__Work to complete__
(a) From the passage on the lithium-ion battery positive electrode, transcribe the part that opens with the words containing "It is thus possible" and closes with "later in Examples.".
(b) Answer these questions from the passage on the lithium-ion battery positive electrode:
(i) Which element does the positive electrode active material include?
(ii) What lower limit may (a−b)/(c−b) in Expression (1) have?
(iii) What is the maximum content of each additional element with respect to lithium?
# Source start
It is thus possible to provide a positive electrode for a lithium-ion secondary battery that reduces the cell resistance of the lithium-ion secondary battery.

In the positive electrode, (a−b)/(c−b) in Expression (1) may be 0.65 or less, 0.60 or less, 0.55 or less, or 0.50 or less in order to further reduce the cell resistance. For the positive electrode, (a−b)/(c−b) in Expression (1) may be 0.15 or more in order to further reduce the cell resistance. The XAFS measurements of the positive electrode for a lithium-ion secondary battery of the present disclosure, WO₂, and WO₃ for obtaining (a−b)/(c−b) in Expression (1) can be performed by the method that will be described later in Examples.

Positive Electrode Active Material

The positive electrode for a lithium-ion secondary battery of the present disclosure includes a positive electrode active material, and the positive electrode active material includes tungsten. The positive electrode active material of the present disclosure may contain a lithium metal composite oxide as an essential component, or may contain a lithium metal composite oxide with a layered structure. Examples of the lithium metal composite oxide include lithium nickel composite oxides, lithium manganese composite oxides, lithium cobalt composite oxides, lithium nickel cobalt aluminum composite oxides, lithium iron nickel manganese composite oxides, and lithium nickel cobalt manganese composite oxides. Among these, the lithium metal composite oxide may be a lithium nickel cobalt manganese composite oxide due to its higher resistance characteristics. In the present specification, the “lithium nickel cobalt manganese composite oxide” is a term including, in addition to oxides containing lithium (Li), nickel (Ni), cobalt (Co), manganese (Mn), and oxygen (O) as constituent elements, oxides further containing one or more of additional elements other than these elements. Examples of such additional elements include transition metal elements and main-group metal elements such as magnesium (Mg), calcium (Ca), aluminum (Al), titanium (Ti), vanadium (V), chromium (Cr), silicon (Si), yttrium (Y), zirconium (Zr), niobium (Nb), molybdenum (Mo), hafnium (Hf), tantalum (Ta), tungsten (W), sodium (Na), iron (Fe), zinc (Zn), and tin (Sn). The additional elements may be metalloid elements such as boron (B), carbon (C), silicon (Si), and phosphorus (P) or non-metal elements such as sulfur (S), fluorine (F), chlorine (Cl), bromine (Br), and iodine (I). The content of each of these additional elements may be 0.1 mol or less with respect to lithium. The same applies to the lithium nickel composite oxides, the lithium cobalt composite oxides, the lithium manganese composite oxides, the lithium nickel cobalt aluminum composite oxides, the lithium iron nickel manganese composite oxides, etc. The form of the positive electrode active material may be a known form, and may be particles. The particle size of the positive electrode active material may be similar to a known particle size.
# Source end
# Stored data start
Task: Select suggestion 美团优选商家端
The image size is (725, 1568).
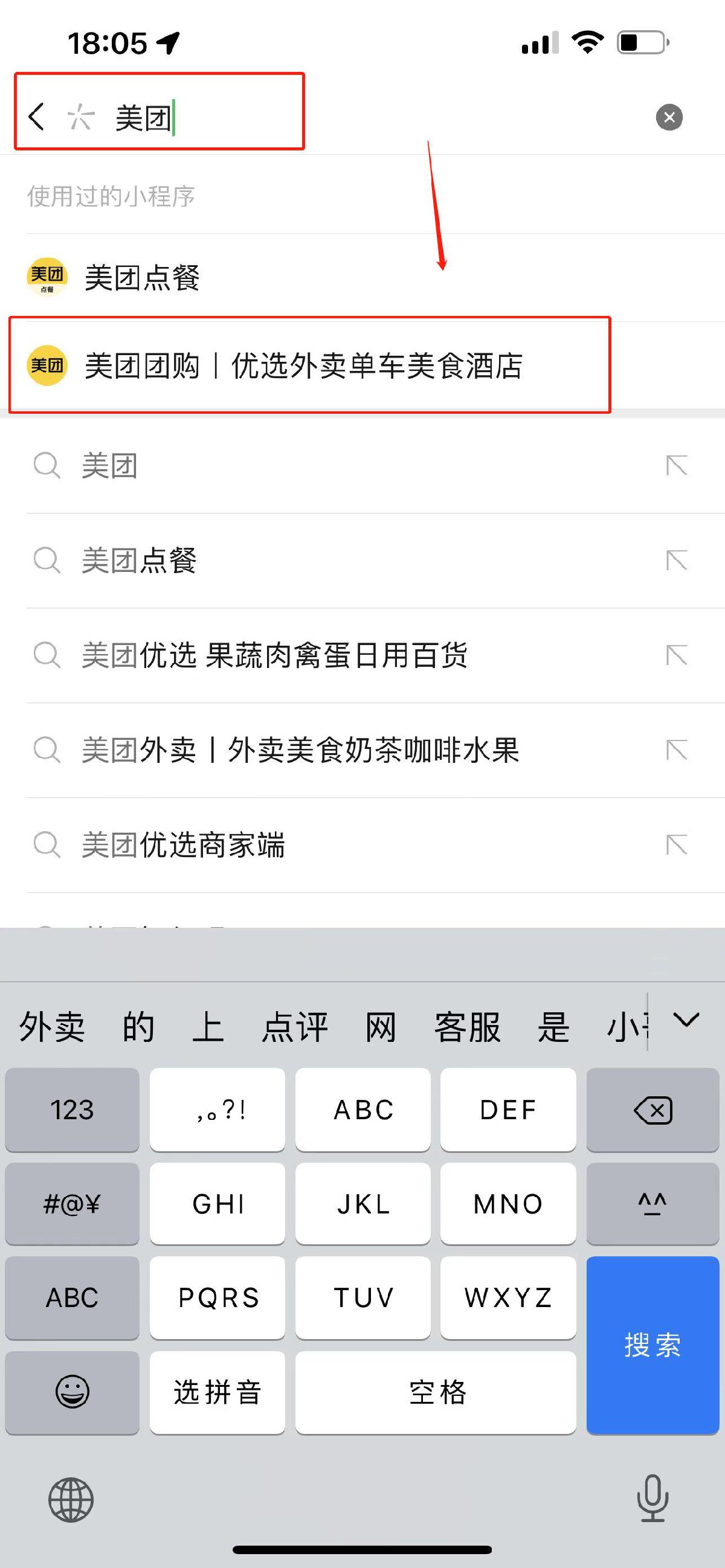Action: tap(182, 845)
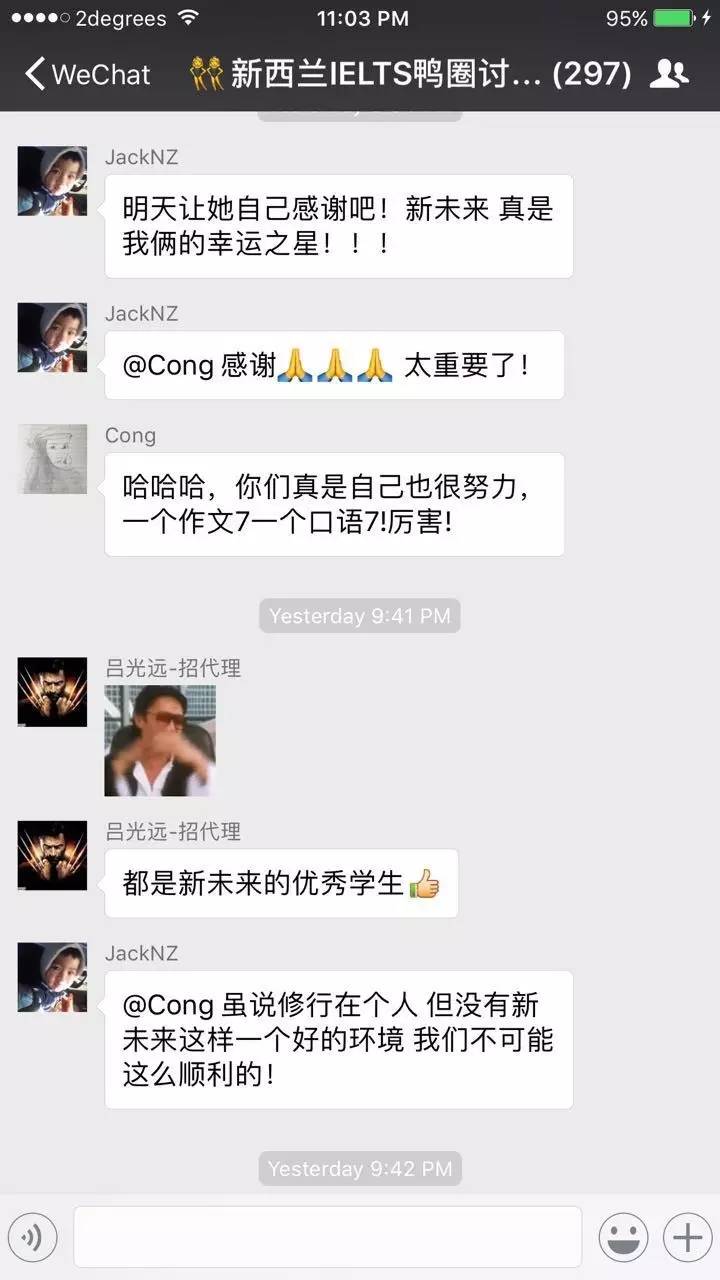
# Stored data end
__Task solutions__
(a)
It is thus possible to provide a positive electrode for a lithium-ion secondary battery that reduces the cell resistance of the lithium-ion secondary battery.

In the positive electrode, (a−b)/(c−b) in Expression (1) may be 0.65 or less, 0.60 or less, 0.55 or less, or 0.50 or less in order to further reduce the cell resistance. For the positive electrode, (a−b)/(c−b) in Expression (1) may be 0.15 or more in order to further reduce the cell resistance. The XAFS measurements of the positive electrode for a lithium-ion secondary battery of the present disclosure, WO₂, and WO₃ for obtaining (a−b)/(c−b) in Expression (1) can be performed by the method that will be described later in Examples.

(b)
(i) Tungsten.
(ii) 0.15 or more.
(iii) 0.1 mol or less.